Work to complete
Transcribe the entries below with complete accuracy, excluding the pictures.

Input for this task
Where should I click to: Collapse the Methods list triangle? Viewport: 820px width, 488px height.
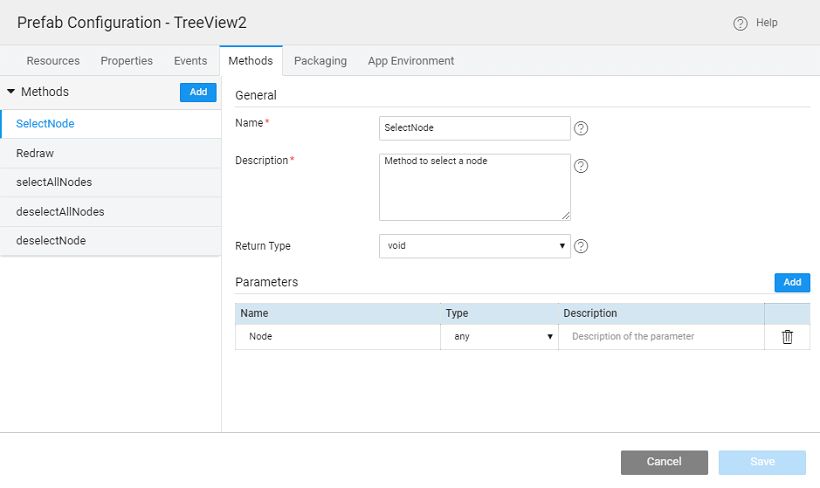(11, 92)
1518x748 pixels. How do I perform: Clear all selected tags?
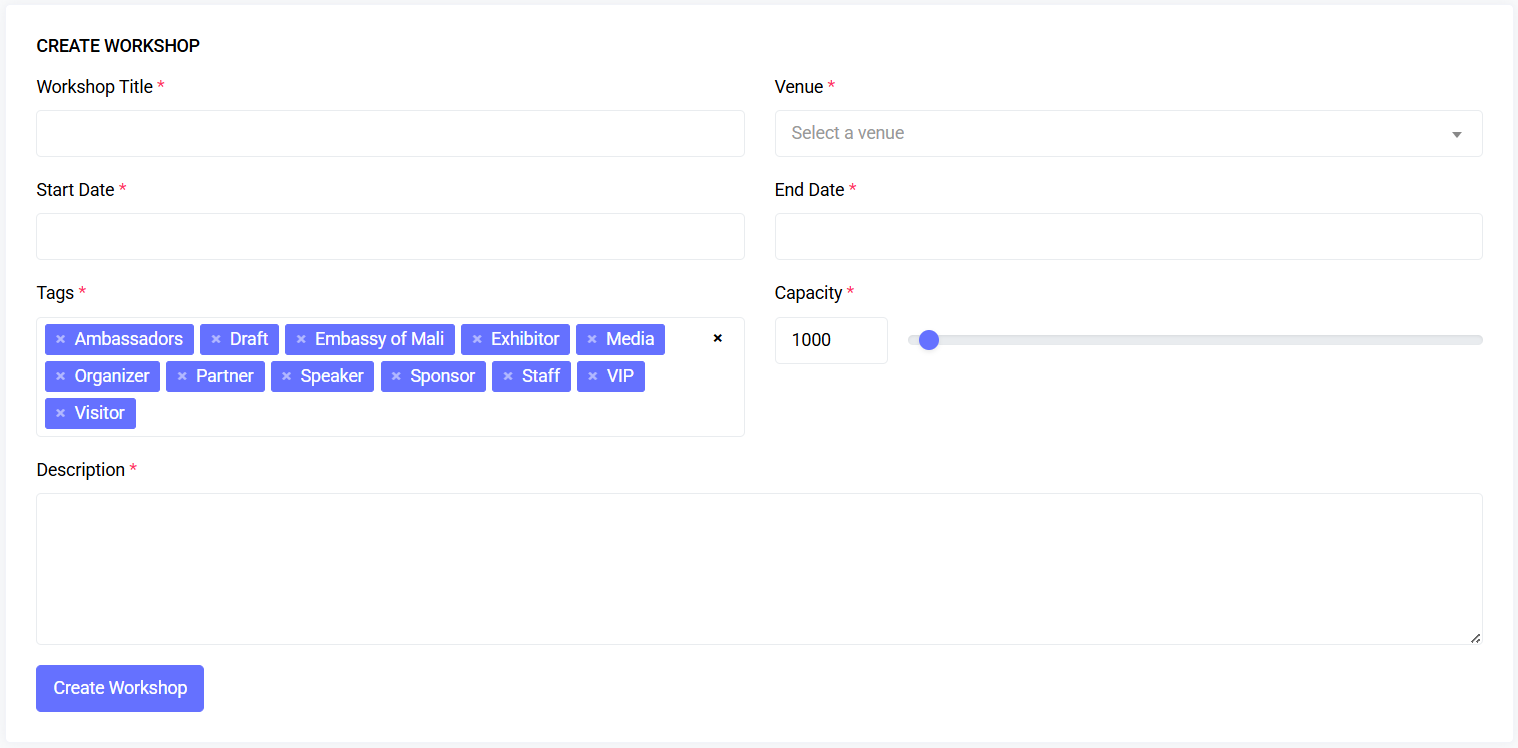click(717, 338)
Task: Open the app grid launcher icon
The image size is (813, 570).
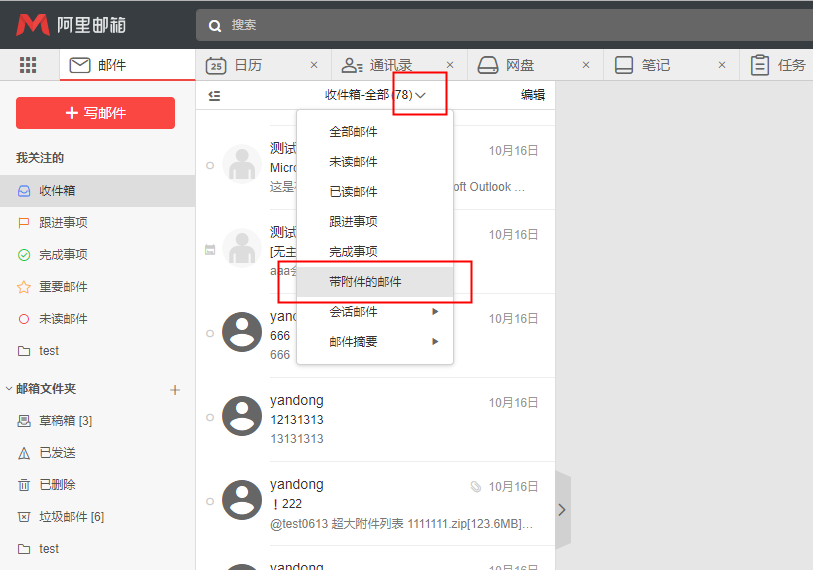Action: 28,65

Result of this exercise
Where should I click to: Collapse the Methods list triangle? Viewport: 820px width, 488px height.
(11, 92)
1518x748 pixels. How do I perform: Clear all selected tags?
click(717, 338)
Task: Open the app grid launcher icon
The image size is (813, 570).
Action: 28,65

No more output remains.